Suite101

Afternoon Tea


© James Dixon

At the beginning of the eighteenth century, only two meals were served in Britain - breakfast and dinner. It is therefore not surprising that as the fashionable dinner hour gradually advanced from two or three o'clock to six or seven, a light meal was established to bridge the gap.

Sometime during the 1830s, Anna, the seventh Duchess of Bedford found that a pot of tea and a light snack relieved her pangs of hunger and began to invite her friends to 'afternoon tea' in her rooms at Belvoir Castle. She served small cakes, sandwiches, assorted sweets, and, of course, tea. This summer practice proved so popular that the Duchess continued it when she returned to London, and the custom of inviting friends to afternoon tea was quickly picked up by other social hostesses.

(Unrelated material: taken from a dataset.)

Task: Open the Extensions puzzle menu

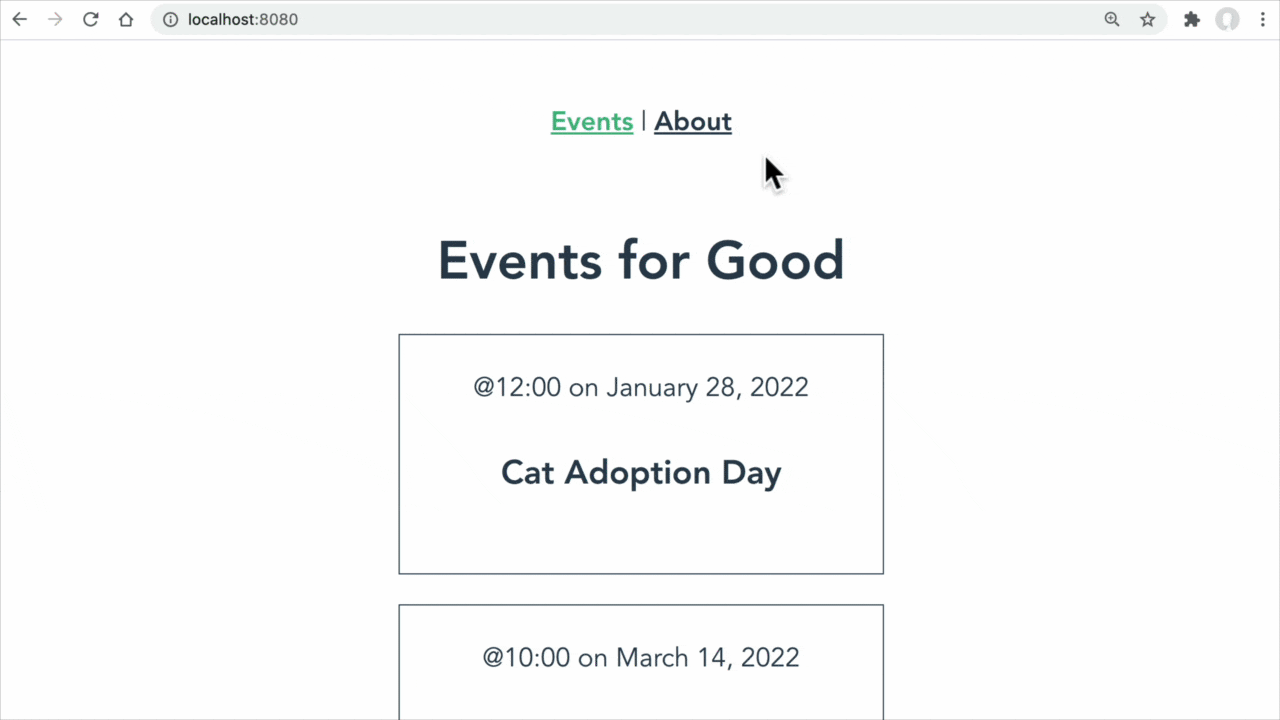Action: click(x=1191, y=19)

Two forms of afternoon tea evolved. High and low tea. Low tea, served in the low part of the afternoon, was served in the homes of the wealthy and featured gourmet titbits rather than solid meals. The emphasis being on presentation and conversation. High tea on the other hand, was the main meal of the day for the middle and lower classes and consisted of more substantial items such as roast beef and mashed potatoes.

What kinds of food can be served with afternoon tea? Personally, I like crumpets, English muffins, scones, and teacakes. Cakes such as walnut and almond are also popular, as are savouries such as sandwiches and welsh rarebit.

Crumpets are round (about 3 inches in diameter) yeast-raised breads. The unsweetened batter is poured into special crumpet rings which have been arranged on a griddle, and then 'baked'. The finished crumpet has a smooth brown bottom and a top riddled with tiny holes. Crumpets are toasted whole, and spread with butter and jam.

English muffins are round, and similar in size to crumpets. Muffins are made from soft yeast dough that, after being formed into rounds, is baked on a griddle. English muffins are halved before toasting. In order to produce a surface with the proper peaks and craters, English muffins must be fork-split and gently pulled apart. Using a knife to cut them in half will not produce the desired result. Muffins were at their most popular during the nineteenth century, when muffin men walked the streets at teatime.

Scones are a quick bread from Scotland. They were originally made with leavened barley flour or oatmeal and baked on a griddle. Today, white and wholemeal flour is used and they are baked in the oven until they are golden on the outside, but soft and fluffy in the middle. Sultanas, cheese and herbs can be added, and they can be triangular-shaped (traditional), or round. Ideally, scones should be served warm with either butter and jam (never marmalade), or for a 'cream tea', jam and whipped cream.